Re: Anti-singularity spam.

From: Ricardo Barreira (rbarreira@gmail.com)
Date: Sat Apr 22 2006 - 13:04:55 MDT


I read the pdfs on that link, and found some parts quite funny:

"Live in the woods for a week and see if it's your laptop you miss most."

Basically this quote means "a laptop is not necessary to survive",
which says nothing about its usefulness for humans, which commonly
have higher objectives than surviving.

"The Internet is the plastic of the twenty-first century. Its
important applications aren't new and the new ones aren't important."

So, sending large content quickly and easily around the world isn't
new and important?

"Technology change is disrupting, but it has been for centuries. Change is
unchanging. Relax–the carousel isn't spinning faster."

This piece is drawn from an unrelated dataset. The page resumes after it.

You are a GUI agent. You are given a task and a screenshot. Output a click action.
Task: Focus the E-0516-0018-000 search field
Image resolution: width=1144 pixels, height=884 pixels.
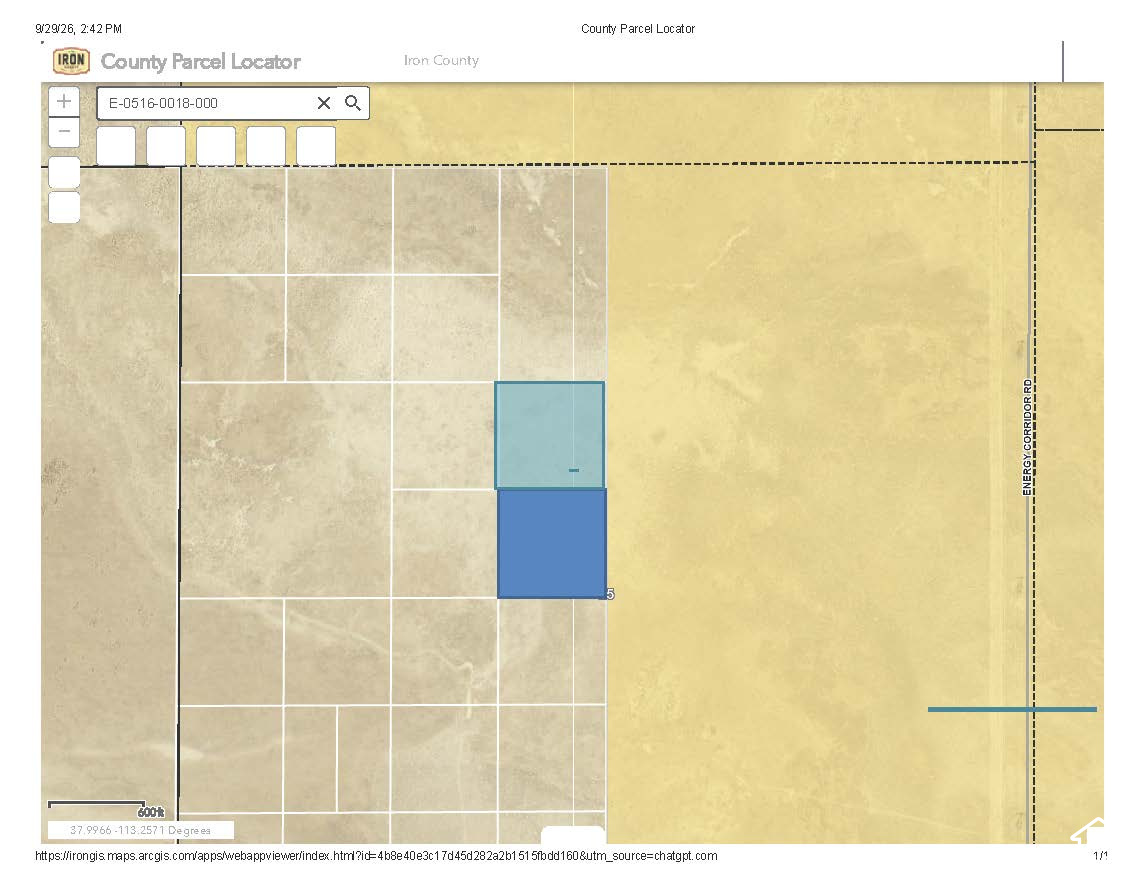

Yeah right, as if people couldn't feel the increasingly faster changes
that technology imposes nowadays compared to a few centuries ago.

"Sure, today's technology is a big deal. But so was yesterday's. We
stand on the shoulders of giants."

Thank you, Captain Obvious! Do most people really need to hear this? I
don't think people are so stupid as to believe that technologies are
made in a vacuum, disregarding the past...

"The Internet hasn't revolutionized a thing—it just lets you do what
you already could do, but with a little more speed or convenience."

My opinion is that, even if the second part of this sentence is true
(disregarding the "a little more speed" part, which is obviously
false), the first one isn't - human nature dictates that speed and
convenience are capable of affecting qualitative aspects, not only
quantitative ones. People do things they didn't do in the past because
they have access to information and the capability of doing
smaller/prerequisite things faster.

He also makes a lot of true points, but those are mostly in the "don't
waste so much money on upgrades and new stuff if you don't really need
to change", not in the technology trend areas.